Posting this mainly to get the idea out there, I guess.

This project has taken an immense amount of effort from me over the years, and still does, even when it's just in maintenance mode.

Today some mysterious system update (or something) made the model no longer fit on the GPU I normally use for it, despite all the same code and settings on my end.

This exact kind of thing happened once before this year, and I eventually figured it out, but I haven't figured this one out yet. This problem consumed several hours of what was meant to be a relaxing Sunday.
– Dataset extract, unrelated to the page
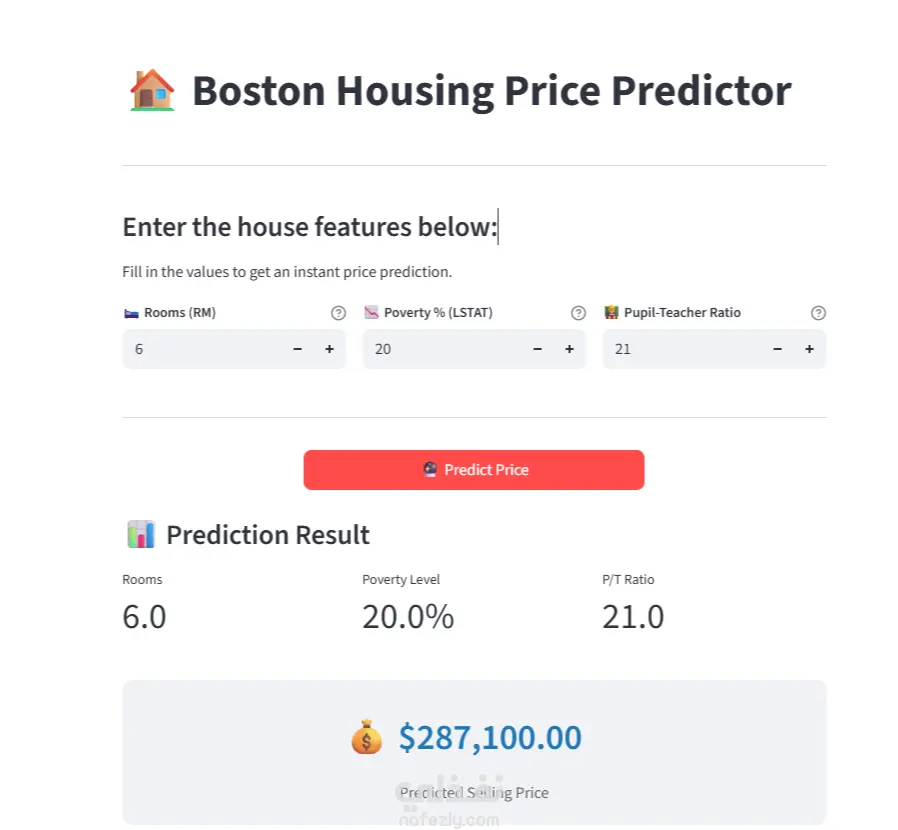Focus the Pupil-Teacher Ratio number input
Screen dimensions: 898x830
680,349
Based on past experience, getting to the bottom of the issue would take many more hours.

My options in the short term are to

A. spend (even) more money per unit time, by renting a more powerful GPU to do the same damn thing I know the less powerful one can do (it was doing it this morning!), or

B. silently reduce the context window length by a large amount (and thus the "smartness" of the output, to some degree) to allow the model to fit on the old GPU.

Things like this happen all the time, behind the scenes.
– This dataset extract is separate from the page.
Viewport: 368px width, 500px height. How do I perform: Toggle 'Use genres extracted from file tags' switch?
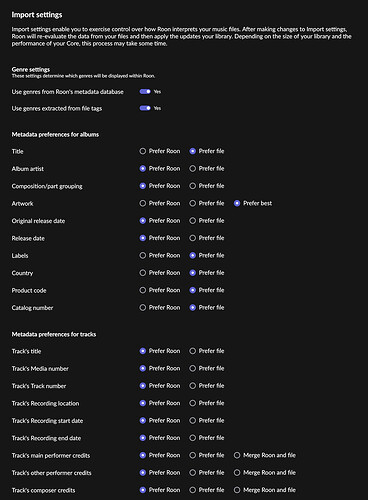pos(145,108)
I don't want to be doing this for another year, much less several years. I don't want to be doing it at all.

----

In 2019 and 2020, it was fun to make a GPT-2 autoresponder bot.

Hardly anyone else was doing anything like it. I wasn't the most qualified person in the world to do it, and I didn't do the best possible job, but who cares? I learned a lot, and the really competent tech bros of 2019 were off doing something else.

And it was fun to watch the bot "pretend to be me" while interacting (mostly) with my actual group of tumblr mutuals.

In 2023, everyone and their grandmother is making some kind of "gen AI" app. They are helped along by a dizzying array of tools, cranked out by hyper-competent tech bros with apparently infinite reserves of free time.

There are so many of these tools and demos. Every week it seems like there are a hundred more; it feels like every day I wake up and am expected to be familiar with a hundred more vaguely nostalgebraist-autoresponder-shaped things.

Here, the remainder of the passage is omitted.